Directions for this task: Your answer should hold each line of the material that contains the word "annotation".

======== Data in this exercise ========

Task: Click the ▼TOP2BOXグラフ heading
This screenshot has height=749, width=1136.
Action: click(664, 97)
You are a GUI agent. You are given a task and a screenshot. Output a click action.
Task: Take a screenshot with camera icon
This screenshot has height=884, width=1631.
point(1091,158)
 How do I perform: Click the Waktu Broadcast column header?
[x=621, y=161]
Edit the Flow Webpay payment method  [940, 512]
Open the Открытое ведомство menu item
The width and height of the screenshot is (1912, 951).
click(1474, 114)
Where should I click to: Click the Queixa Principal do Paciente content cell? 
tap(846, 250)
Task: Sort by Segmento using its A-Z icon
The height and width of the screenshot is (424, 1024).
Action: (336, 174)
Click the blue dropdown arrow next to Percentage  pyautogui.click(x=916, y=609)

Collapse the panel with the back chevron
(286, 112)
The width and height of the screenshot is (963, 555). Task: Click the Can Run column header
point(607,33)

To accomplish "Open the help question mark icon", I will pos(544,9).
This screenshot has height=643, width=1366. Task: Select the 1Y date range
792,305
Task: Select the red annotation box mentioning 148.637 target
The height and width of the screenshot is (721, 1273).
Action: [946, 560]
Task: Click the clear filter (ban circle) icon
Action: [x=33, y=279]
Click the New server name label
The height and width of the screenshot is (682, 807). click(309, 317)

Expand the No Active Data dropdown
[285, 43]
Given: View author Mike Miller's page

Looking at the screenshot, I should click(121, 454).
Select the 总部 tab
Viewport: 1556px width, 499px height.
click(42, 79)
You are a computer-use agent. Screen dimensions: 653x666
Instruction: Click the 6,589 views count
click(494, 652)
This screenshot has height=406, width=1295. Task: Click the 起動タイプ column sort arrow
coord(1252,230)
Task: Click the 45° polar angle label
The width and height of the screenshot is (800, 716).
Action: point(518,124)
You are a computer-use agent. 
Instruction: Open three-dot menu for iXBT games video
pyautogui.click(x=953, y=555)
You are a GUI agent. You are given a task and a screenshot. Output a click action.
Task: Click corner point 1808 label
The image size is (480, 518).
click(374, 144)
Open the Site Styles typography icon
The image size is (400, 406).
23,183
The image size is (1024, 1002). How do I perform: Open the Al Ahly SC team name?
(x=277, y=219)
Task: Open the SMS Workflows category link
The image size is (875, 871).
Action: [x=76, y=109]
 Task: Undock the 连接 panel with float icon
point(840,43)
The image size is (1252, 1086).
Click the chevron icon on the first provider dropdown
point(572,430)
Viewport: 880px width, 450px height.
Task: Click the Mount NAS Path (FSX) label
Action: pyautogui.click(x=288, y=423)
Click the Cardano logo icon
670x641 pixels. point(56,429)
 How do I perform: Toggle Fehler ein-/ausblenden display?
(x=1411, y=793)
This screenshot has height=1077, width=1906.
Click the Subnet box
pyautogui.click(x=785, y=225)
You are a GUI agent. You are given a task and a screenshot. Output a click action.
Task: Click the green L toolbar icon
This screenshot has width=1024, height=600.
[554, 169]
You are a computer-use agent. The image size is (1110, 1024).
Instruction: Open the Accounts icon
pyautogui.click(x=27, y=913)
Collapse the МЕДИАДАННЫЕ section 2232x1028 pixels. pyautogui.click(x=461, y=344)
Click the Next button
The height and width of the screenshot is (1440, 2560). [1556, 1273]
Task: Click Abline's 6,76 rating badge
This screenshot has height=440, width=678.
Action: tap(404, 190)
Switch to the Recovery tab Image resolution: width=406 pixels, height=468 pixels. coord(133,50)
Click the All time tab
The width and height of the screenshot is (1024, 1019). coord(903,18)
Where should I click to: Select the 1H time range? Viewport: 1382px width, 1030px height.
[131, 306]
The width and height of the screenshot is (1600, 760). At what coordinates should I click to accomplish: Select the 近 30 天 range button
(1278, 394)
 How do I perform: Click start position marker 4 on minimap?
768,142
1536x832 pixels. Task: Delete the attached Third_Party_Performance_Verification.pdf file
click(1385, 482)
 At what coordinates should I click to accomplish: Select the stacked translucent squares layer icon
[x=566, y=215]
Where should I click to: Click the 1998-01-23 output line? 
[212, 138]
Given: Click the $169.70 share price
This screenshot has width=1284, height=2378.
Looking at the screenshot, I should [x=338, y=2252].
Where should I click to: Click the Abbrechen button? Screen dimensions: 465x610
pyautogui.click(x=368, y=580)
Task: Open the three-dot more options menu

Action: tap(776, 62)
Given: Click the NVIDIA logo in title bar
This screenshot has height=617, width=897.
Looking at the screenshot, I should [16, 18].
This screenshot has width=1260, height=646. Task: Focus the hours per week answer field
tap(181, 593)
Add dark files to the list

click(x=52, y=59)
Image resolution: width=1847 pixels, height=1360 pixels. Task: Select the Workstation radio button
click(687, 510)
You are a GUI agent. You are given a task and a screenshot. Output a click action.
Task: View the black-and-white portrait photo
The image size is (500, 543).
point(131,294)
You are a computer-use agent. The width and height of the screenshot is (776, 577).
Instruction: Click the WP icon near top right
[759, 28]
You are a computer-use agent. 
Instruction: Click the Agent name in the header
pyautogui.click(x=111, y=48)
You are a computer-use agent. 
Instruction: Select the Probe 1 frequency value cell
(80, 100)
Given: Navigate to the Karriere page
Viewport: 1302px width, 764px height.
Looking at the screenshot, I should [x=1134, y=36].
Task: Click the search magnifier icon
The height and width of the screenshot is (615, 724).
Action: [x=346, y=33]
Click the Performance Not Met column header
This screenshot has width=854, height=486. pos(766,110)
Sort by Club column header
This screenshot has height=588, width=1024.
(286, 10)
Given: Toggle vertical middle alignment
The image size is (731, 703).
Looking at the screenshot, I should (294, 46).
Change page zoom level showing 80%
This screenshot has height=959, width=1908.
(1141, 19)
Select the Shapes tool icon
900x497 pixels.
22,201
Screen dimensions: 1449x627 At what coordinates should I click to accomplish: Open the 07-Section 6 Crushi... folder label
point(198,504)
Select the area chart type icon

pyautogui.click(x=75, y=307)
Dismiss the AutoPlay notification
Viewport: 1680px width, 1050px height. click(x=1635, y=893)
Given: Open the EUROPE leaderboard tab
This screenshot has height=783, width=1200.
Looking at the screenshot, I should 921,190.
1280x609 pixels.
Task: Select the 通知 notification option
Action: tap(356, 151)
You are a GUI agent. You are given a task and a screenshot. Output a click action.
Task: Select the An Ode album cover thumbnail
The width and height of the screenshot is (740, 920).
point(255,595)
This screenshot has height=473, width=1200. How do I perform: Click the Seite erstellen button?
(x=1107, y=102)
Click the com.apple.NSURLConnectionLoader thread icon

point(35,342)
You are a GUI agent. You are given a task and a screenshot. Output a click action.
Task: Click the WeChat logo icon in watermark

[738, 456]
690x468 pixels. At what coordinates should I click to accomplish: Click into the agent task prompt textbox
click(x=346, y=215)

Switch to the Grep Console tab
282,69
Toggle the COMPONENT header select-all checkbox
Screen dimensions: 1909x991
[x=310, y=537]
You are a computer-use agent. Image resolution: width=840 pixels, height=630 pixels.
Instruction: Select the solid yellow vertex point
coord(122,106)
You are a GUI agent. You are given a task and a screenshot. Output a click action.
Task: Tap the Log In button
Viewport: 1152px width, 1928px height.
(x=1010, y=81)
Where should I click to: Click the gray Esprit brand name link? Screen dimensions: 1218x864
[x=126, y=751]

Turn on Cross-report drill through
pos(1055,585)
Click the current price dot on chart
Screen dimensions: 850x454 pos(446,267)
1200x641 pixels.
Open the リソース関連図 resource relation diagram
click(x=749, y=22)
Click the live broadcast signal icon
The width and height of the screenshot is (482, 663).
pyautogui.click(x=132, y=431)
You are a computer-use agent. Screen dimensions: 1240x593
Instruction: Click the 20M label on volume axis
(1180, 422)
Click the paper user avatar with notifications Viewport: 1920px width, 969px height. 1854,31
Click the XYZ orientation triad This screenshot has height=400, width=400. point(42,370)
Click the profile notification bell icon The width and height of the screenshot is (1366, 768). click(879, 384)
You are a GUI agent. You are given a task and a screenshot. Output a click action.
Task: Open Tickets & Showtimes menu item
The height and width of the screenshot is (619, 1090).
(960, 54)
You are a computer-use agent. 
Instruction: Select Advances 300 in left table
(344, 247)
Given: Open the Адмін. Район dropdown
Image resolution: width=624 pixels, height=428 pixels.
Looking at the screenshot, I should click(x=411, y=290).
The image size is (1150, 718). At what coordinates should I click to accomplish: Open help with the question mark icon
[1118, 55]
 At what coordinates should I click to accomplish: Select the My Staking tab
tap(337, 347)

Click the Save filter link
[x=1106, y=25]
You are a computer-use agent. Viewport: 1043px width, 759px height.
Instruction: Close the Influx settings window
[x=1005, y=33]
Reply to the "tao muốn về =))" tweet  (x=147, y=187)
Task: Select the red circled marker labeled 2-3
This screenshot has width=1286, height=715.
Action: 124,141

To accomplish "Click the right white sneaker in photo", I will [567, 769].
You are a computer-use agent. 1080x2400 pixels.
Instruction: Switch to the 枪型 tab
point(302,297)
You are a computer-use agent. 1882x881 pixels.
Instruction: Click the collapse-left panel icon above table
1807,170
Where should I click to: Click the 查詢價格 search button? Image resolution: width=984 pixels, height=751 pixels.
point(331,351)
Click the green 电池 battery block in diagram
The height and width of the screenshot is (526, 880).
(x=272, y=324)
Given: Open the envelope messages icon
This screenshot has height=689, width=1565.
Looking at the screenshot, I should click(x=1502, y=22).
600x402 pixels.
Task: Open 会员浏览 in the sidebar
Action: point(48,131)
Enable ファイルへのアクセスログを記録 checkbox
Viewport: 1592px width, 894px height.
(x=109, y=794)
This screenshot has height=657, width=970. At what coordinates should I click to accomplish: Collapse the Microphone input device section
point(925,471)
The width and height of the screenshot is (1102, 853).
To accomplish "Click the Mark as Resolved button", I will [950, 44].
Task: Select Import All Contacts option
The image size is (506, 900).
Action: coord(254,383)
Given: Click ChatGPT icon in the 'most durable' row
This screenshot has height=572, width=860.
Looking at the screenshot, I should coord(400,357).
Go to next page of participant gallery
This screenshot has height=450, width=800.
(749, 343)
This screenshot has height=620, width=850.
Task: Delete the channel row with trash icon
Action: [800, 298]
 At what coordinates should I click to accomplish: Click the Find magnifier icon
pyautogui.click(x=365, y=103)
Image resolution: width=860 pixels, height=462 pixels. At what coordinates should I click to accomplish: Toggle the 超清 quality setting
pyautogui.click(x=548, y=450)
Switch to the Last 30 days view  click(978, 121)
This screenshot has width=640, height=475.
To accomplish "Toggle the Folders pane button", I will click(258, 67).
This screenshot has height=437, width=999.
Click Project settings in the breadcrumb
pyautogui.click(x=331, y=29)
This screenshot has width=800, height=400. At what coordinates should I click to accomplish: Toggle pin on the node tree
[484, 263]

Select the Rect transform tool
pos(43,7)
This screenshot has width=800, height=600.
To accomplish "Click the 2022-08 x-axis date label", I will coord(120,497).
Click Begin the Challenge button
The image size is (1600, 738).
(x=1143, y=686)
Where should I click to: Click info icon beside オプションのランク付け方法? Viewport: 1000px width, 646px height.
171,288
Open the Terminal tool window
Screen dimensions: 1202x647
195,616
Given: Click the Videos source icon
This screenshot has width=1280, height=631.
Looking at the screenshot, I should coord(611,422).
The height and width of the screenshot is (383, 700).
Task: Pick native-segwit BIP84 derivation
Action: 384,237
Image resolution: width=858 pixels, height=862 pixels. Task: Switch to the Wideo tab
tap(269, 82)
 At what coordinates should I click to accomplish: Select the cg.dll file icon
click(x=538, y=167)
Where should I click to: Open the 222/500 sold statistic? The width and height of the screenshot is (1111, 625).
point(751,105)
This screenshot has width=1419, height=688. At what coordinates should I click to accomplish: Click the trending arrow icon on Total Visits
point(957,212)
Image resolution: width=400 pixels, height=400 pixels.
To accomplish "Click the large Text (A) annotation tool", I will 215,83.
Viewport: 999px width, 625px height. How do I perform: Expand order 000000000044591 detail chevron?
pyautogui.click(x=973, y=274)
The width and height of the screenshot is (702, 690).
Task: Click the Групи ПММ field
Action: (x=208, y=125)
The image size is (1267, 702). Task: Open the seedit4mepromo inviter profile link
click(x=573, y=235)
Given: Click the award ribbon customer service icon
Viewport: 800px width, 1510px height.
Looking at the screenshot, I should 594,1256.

========

Answer space:
Task: Select the red annotation box mentioning 148.637 target
To accomplish "Click the large Text (A) annotation tool", I will 215,83.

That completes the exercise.